FYI, I started a discussion for an idea on how Babashka could fake the feature of allowing the implementation of well known Clojure/Java interfaces. This would allow to create custom types that work like maps, sets, etc e.g. something like https://github.com/Malabarba/lazy-map-clojure/. I am curious to hear your opinions https://github.com/babashka/babashka/discussions/1884
I've thought about this before and in fact IDeref and IAtom work like this. But with other interfaces like ILookup there's the problem that you have to patch core functions that use get and all other functions that use those core functions if they are not loaded from source but pre-compiled
Yeah I think I mentioned that the example, unless you mean something different. I don't know if the performance implications are significant or if there are other problems i didn't think about.

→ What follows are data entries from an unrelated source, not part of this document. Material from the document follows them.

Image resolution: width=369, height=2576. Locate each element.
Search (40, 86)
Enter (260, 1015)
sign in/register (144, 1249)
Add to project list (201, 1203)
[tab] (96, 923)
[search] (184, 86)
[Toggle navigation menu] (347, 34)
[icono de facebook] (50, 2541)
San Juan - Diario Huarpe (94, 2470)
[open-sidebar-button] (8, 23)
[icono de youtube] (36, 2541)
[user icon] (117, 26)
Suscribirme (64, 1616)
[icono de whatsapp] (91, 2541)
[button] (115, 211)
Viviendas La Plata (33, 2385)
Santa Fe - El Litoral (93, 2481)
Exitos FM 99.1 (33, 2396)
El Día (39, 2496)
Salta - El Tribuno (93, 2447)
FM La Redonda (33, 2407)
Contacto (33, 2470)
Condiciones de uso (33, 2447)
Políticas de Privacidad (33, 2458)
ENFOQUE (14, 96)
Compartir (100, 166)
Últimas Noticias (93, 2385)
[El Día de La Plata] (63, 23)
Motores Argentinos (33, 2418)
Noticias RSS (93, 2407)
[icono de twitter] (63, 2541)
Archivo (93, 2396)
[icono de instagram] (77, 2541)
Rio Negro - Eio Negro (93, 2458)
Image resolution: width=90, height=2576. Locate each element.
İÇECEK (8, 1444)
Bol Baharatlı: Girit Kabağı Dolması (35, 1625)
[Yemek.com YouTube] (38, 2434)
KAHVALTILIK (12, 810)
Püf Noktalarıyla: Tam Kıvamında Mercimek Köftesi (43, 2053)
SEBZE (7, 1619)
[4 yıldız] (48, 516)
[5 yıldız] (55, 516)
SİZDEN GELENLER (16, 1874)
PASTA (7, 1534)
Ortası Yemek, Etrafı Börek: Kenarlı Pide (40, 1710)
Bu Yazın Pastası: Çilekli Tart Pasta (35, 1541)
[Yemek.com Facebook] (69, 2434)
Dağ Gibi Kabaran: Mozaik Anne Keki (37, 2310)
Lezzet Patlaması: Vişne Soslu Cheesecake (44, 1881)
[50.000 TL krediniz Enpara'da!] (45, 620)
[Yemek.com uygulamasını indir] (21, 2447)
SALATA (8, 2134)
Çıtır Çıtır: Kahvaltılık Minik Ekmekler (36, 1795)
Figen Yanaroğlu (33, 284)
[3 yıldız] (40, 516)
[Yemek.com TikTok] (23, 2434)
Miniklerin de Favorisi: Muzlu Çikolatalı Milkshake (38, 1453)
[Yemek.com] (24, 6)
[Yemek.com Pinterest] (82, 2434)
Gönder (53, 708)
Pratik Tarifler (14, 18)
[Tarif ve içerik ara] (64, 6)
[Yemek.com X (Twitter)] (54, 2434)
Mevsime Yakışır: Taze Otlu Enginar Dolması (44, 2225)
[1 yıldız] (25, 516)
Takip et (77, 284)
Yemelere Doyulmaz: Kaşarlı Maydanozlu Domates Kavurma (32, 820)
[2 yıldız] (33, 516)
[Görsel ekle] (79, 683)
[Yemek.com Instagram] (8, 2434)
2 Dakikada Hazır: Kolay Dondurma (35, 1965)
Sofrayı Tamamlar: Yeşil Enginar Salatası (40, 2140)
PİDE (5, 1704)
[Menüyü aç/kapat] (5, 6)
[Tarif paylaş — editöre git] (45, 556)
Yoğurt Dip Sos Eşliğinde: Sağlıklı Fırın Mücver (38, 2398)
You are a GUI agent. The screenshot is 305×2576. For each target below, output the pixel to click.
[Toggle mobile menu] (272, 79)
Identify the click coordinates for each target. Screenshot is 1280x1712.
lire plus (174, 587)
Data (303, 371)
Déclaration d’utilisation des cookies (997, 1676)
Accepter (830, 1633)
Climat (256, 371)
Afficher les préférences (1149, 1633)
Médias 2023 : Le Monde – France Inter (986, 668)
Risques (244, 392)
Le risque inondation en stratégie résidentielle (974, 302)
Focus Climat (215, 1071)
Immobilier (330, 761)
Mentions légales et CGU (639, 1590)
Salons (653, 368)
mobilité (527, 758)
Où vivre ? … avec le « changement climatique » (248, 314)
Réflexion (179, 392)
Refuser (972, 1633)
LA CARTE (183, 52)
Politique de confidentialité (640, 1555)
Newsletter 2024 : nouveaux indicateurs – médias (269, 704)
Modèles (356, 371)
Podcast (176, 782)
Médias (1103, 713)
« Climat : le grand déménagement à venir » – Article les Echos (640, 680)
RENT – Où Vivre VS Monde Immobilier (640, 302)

If it's possible to patch Clojure's ILookup protocol and somehow hack that, that would be an option. In CLJS this is possible and I've thought about doing this for SCI on JS
well you mention that you should patch get, but you should also patch all other functions that use get
Ah there you go, that was the thing i didn't think about yet. Hmm that might be more complicated then
unless you can patch clojure's ILookup somehow
Would it be possible to have the ILookup interface call the ILookup protocol? Or maybe that is too low level to work
I think here is an example of messing with clojure's ILookup: https://github.com/phronmophobic/scify
probably doesn't work for AOT-code, but reloading code should fix that
This is hacking from the outside I guess, but since you control babashka it would be technically possible to change the actual clojure source code if that would help
yeah indeed
Not saying it is worth it, but just as an idea
it's actually something that might be worth it
It is already amazing how many things I can already do just with Babashka, but for this particular case for a custom type I cannot find a hack that works for me
I don't know if @smith.adrianeβs hack is going to work for ILookup. When you apply this hack, get is probably just going to use the inlined protocol stuff instead of the hacked var
you mean the reitit thing right?
I think the reitit thing isn't going to perform well in SCI compared to just doing it the straightforward way like e.g. https://github.com/tonsky/clj-simple-router which works in bb. The more you lean on pre-compiled core functions, the faster it'll get. But I haven't benchmarked anything so I might be wrong
It's related, as I build upon Reitit, but this for a tool like Sinatra (in Ruby). It sort of works now with Babashka, but I would like to have something magic with request params and I can only do it nicely with a custom type i think
You can make custom maps like this here: https://blog.wsscode.com/guide-to-custom-map-types/
scroll down to CMT in Babashka
Ah cool that might be what i need. Thanks! I'll have a look at and let you know later
O wait, I overlooked something. ILookup is of course an interface.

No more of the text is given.